Here is what the U.S. Attorney’s Manual actually says in full:
This definition is in large part, a restatement of the judicial interpretation of the word "proceeding" in §§1503 and 1505. However the case law interpreting these provisions also required that the proceeding had to be pending. See this Manual at 1722 and 1727. 18 U.S.C. § 1512 does away with the pending proceeding requirement for judicial matters and matters within the jurisdiction of Congress and Federal agencies. In the words of § 1512, “an official proceeding need not be pending or about to be instituted at the time of the offense” (emphasis added).
In other words, everything McCarthy says about the necessity of a pending official proceeding is false. Just to repeat the critical words that he omits in his discussion of the statutes and the U.S. Attorney’s Manual: 18 U.S.C. § 1512 “does away with the pending proceeding requirement for judicial matters” and “an official proceeding need not be pending or about to be instituted at the time of the offense” (my emphasis). National Review owes its readers a correction.

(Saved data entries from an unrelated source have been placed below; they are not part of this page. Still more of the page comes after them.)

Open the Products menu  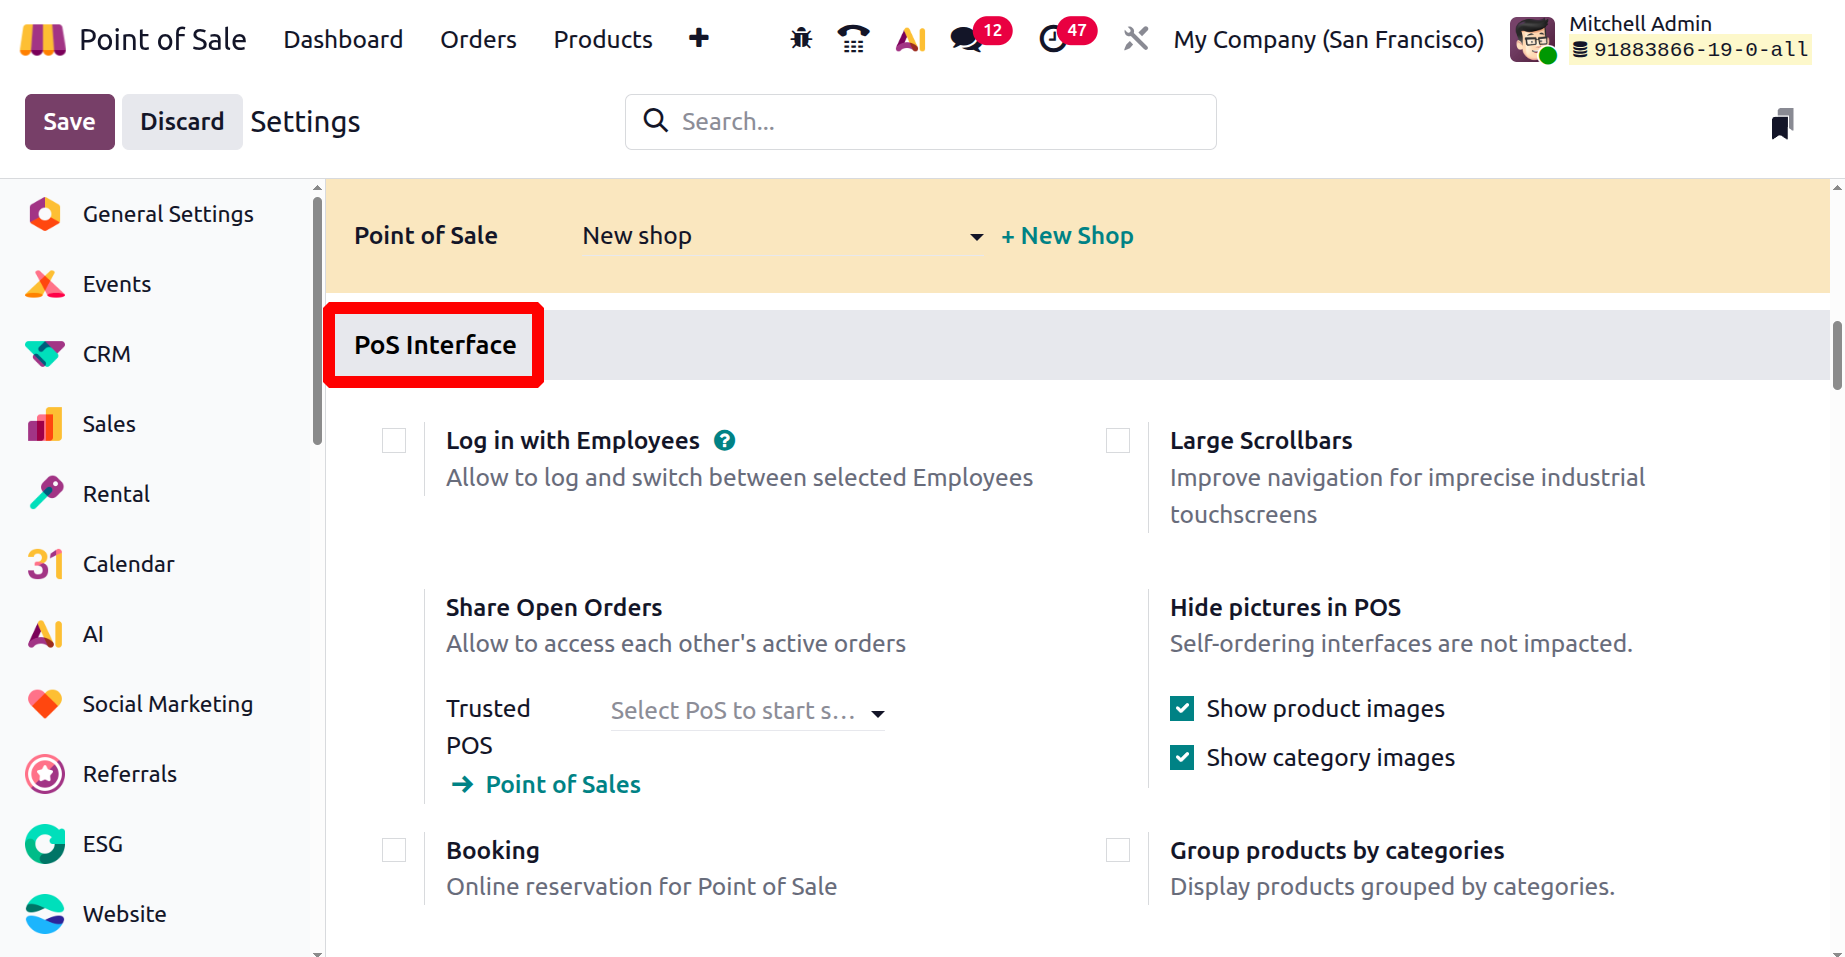click(x=603, y=39)
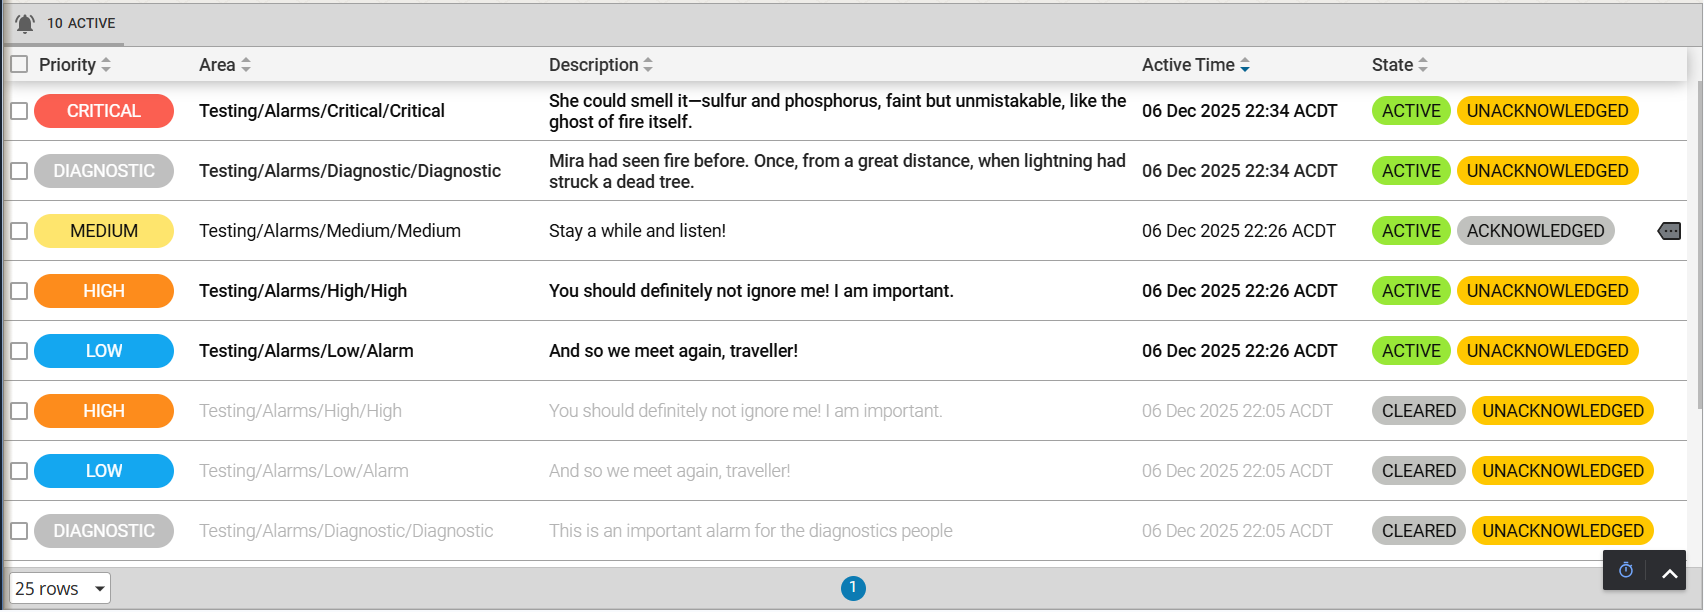
Task: Open the 25 rows page-size dropdown
Action: (60, 589)
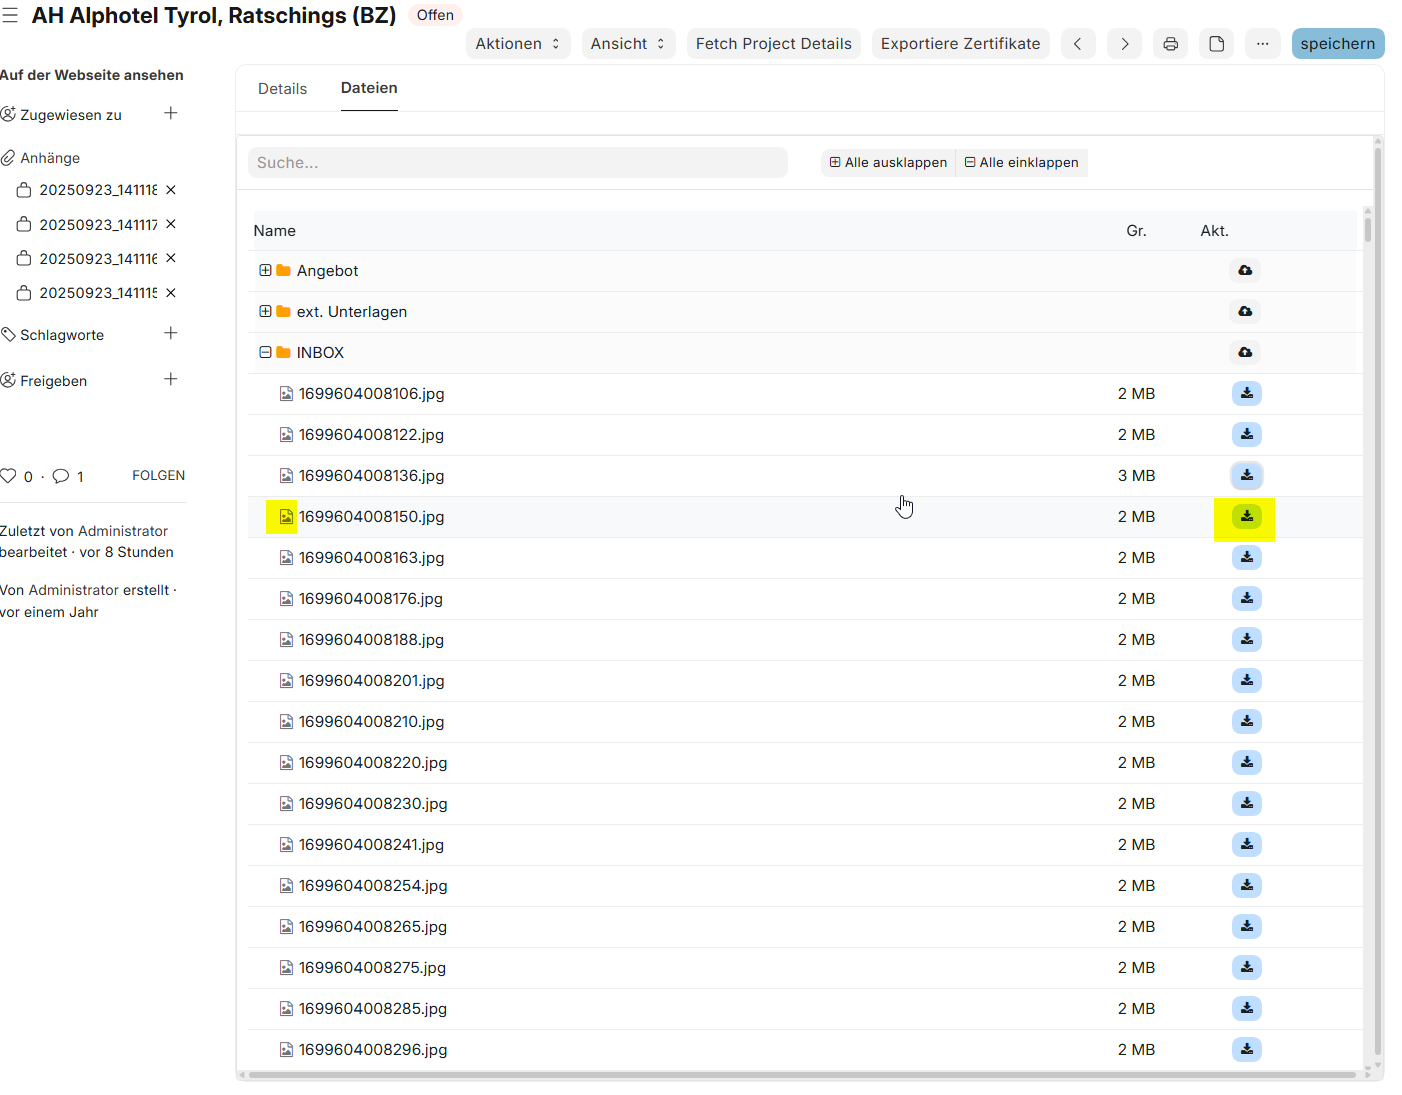Remove the first attachment 20250923_14111
1402x1095 pixels.
(171, 190)
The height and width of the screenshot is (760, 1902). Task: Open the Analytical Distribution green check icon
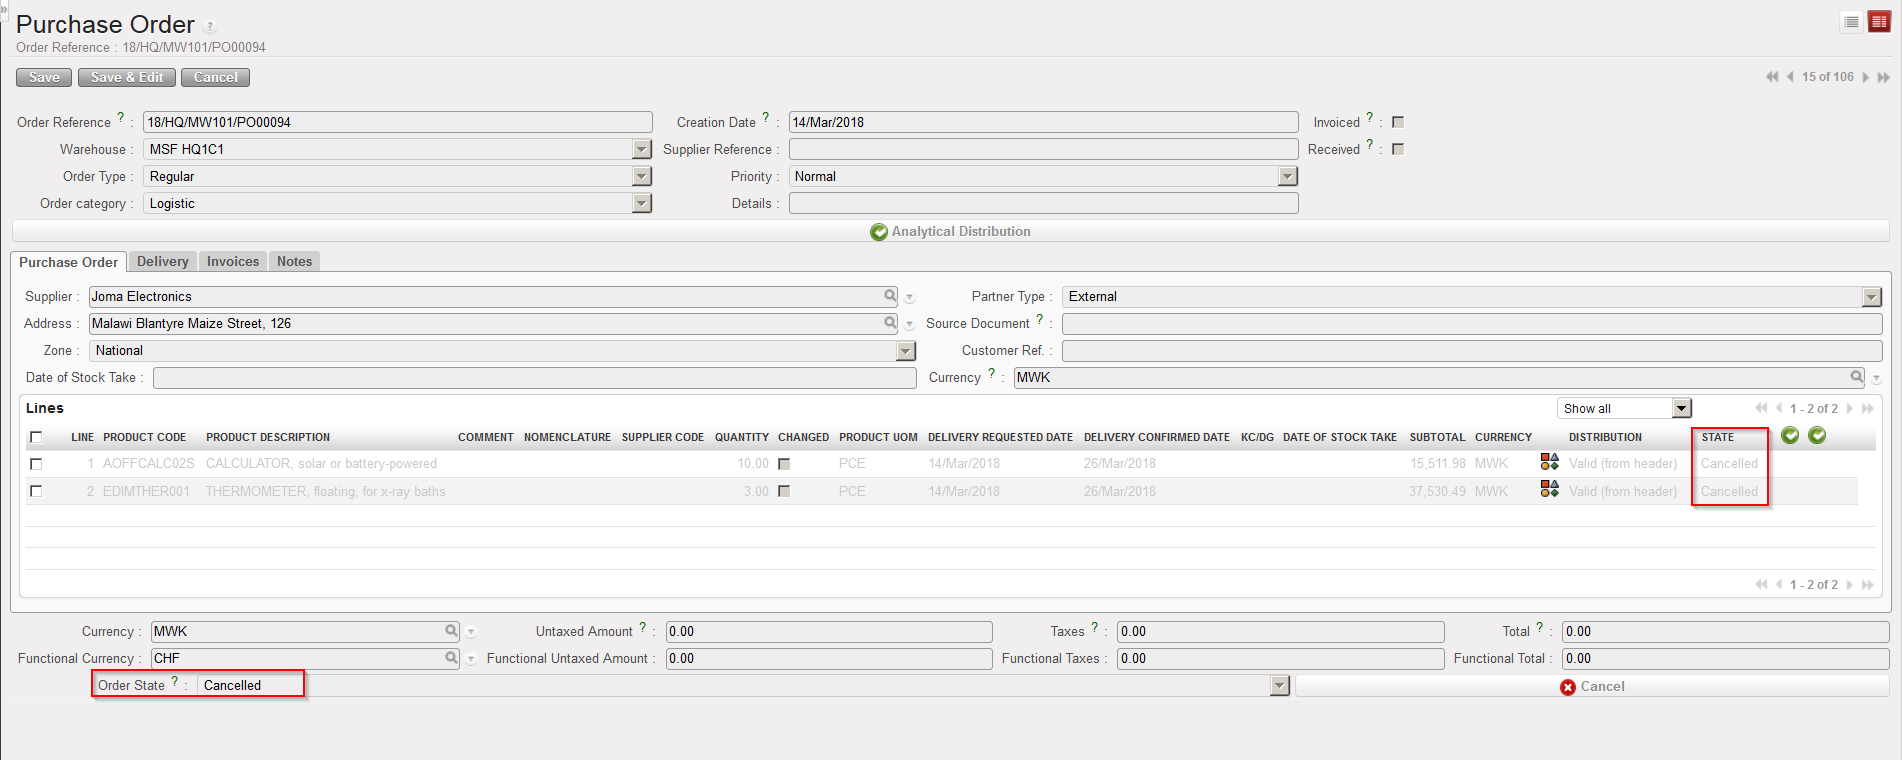(x=879, y=232)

In the first McCarthy column I criticized, McCarthy instructed his readers on “the critical distinction between counterintelligence investigations and criminal investigations” (McCarthy’s emphasis). Both kinds of inquiries, he continued, “are called ‘investigations,’ just as apples and oranges are both ‘fruits,’ but they are very different things”:
Criminal investigations are about prosecuting people who violate the penal law … Counterintelligence is an information-gathering exercise undertaken for one purpose and one purpose alone: to inform the president, through his subordinate intelligence officials, of information about threats to, and opportunities to advance, American interests.
No sooner were these words written than were they rubbished by events. As Mueller has dramatically demonstrated, counterintelligence investigations can indeed be conducted to enforce the law through judicial proceedings. Mueller’s stunning exposure of a Russian plot to manipulate the American electorate is a counterintelligence investigation masterpiece, and it came with a serious criminal component: indictments of thirteen Russian plotters. That those Russians are unlikely ever to see the inside of an American court house is irrelevant.
Some years ago, a prominent legal analyst wrote that the “theoretical divide between what is a ‘criminal’ matter and what is a national-security ‘intelligence’ matter does not track reality.” Espionage, for example, this expert continued, “is both a dire national-security issue and a serious crime.” That’s the view I share. The expert in question happens to be the very same Andrew McCarthy who today vociferously holds the opposite view. In light of Mueller’s Russia surprise, it would seem that, if anything, it is McCarthy’s current view about counterintelligence and criminal investigations being as different as “apples and oranges” that “does not track reality.”
I confess to being mystified by both McCarthy’s bald misreading of the obstruction statutes and his unannounced pirouette on a matter he himself has deemed fundamental, just as I am disappointed by his use of terms of abuse like “rabid” and “deranged” as applied to me.